CT scans

The LA Times (via the WSJ Health Blog) on the downsides of the exploding use of CT scans.

The risk of cancer is discussed, which should give patients pause before undergoing the scan. It’s a good sign that the media is taking a more critical look at overtesting.

Medicare has attempted to limit the number of scans but decreasing payment. However, the results of such a superficial solution is predictable:

So far, the government’s most significant response to the scanning boom has been to reduce the reimbursements for a variety of medical scans, including CTs.

Undeterred, doctors simply ordered more scans.
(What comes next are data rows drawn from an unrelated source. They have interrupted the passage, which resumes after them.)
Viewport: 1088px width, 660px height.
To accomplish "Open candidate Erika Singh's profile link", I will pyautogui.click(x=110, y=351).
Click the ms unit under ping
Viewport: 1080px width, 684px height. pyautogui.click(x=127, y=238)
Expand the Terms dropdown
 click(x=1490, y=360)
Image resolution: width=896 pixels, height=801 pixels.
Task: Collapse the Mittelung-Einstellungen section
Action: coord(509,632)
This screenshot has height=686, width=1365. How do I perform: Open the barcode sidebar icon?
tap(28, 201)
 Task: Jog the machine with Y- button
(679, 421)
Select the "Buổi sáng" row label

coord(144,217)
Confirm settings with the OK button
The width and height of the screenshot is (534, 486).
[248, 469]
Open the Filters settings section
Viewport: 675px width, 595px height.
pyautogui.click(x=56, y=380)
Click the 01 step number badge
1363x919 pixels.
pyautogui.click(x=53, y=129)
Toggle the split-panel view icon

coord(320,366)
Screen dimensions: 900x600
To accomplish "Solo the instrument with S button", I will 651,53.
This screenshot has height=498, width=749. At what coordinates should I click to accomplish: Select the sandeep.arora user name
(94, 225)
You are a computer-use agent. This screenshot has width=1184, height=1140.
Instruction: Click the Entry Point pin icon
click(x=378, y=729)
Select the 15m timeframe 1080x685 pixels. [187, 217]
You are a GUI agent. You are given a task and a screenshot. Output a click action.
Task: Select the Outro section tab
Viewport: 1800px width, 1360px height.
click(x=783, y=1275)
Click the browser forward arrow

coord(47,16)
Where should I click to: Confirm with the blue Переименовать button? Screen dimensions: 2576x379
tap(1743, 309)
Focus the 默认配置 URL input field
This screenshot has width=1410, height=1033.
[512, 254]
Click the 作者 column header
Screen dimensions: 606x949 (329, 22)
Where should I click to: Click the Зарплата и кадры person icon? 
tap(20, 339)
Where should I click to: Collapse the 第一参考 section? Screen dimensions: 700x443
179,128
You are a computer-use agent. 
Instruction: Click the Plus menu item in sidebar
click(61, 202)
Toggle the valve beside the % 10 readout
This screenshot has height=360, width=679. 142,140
Of course, the persistent left-wing media attack on doctors continues by focusing on physician-owned scanners.

The article barely mentions patient demand – which is a far more significant driver for the number of scans. It is very difficult to convince the public to reject CT scans, simply because the belief that scanning for disease “just in case” is too strong:

Ali Nader, a 46-year-old attorney in Beverly Hills, didn’t have any symptoms of heart trouble, but at a funeral for yet another relative who died of a heart attack, a cousin told him about a new type of scanner that could see into his coronary arteries.

He and his brother decided to visit Madyoon in June for scans. The total bill was $3,000 — a $500 discount. Their arteries were fine.

“I have more peace of mind than before,” Nader said.

He plans to repeat the scan once a year just to make sure.